> Tasks to perform:
[1] Reproduce everything in the Hurricane band article from "Hurricane is an" down to "and Rudy Sarzo.", word for word.
[2] Answer these questions using the Hurricane band article:
(a) In what year was Hurricane formed?
(b) What peak position did "I'm on to You" reach on the Billboard Mainstream Rock Tracks chart?
(c) Who introduced Robert Sarzo and Tony Cavazo to each other?

:: Page text

- Origin: United States
- Genres: Hard rock; glam metal; heavy metal;
- Years active: 1985–1991, 2001–2003, 2010–2012, 2014–present
- Labels: Enigma (previously), Capitol (1990—1991), Frontiers (2001—2003), Escape
- Members: Tony Cavazo Mike Hansen Dan Schumann Carlos Cavazo
- Past members: Robert Sarzo Michael Guy John Ward John Shearer Doug Aldrich Kelly Hansen Jay Schellen Sean Manning Larry Antonino Andrew Freeman Jason Ames Michael O'Mara Chad Cancino
- Website: hurricaneofficialrockband.com

= Hurricane (American band) =

American heavy metal band

Hurricane is an American heavy metal band formed in 1985. The original line-up featured singer Kelly Hansen (pre-Unruly Child & Foreigner), guitarist Robert Sarzo (ex-Ozzy Osbourne), bassist Tony Cavazo (ex-SNOW) and drummer Jay Schellen (pre-Unruly Child & Yes). Tony and Robert are the brothers of Quiet Riot's Carlos Cavazo and Rudy Sarzo.

Hurricane released five albums: Take What You Want (1985), Over the Edge (1988), Slave to the Thrill (1990), Liquifury (2001) and Reconnected (2023). Over the Edge was their most successful album featuring their only charting song, "I'm on to You", which peaked at No. 33 on the Billboard Mainstream Rock Tracks chart in 1988.

== History ==
Quiet Riot's Kevin DuBrow introduced Robert Sarzo and Tony Cavazo in the early 1980s. After deciding to form a band, Sarzo and Cavazo recruited singer Kelly Hansen, drummer Jay Schellen and guitarist Michael Guy. With little label interest, the band decided to release an album themselves, Take What You Want. The album and constant touring led to them getting a major label deal.

::::
:: Data excerpt

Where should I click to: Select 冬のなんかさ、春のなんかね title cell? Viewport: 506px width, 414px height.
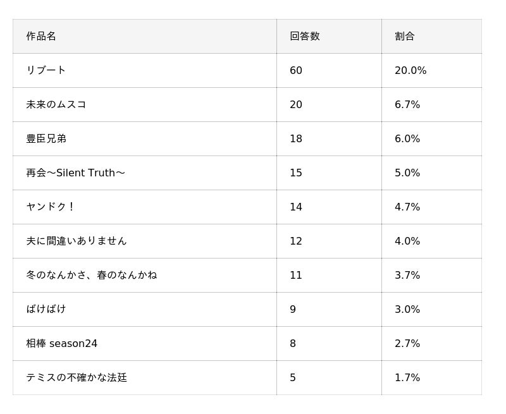point(91,275)

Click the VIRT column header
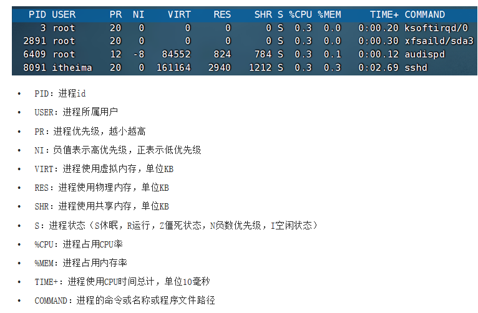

::::

> Outputs by task:
[1]
Hurricane is an American heavy metal band formed in 1985. The original line-up featured singer Kelly Hansen (pre-Unruly Child & Foreigner), guitarist Robert Sarzo (ex-Ozzy Osbourne), bassist Tony Cavazo (ex-SNOW) and drummer Jay Schellen (pre-Unruly Child & Yes). Tony and Robert are the brothers of Quiet Riot's Carlos Cavazo and Rudy Sarzo.

[2]
(a) 1985
(b) No. 33
(c) Quiet Riot's Kevin DuBrow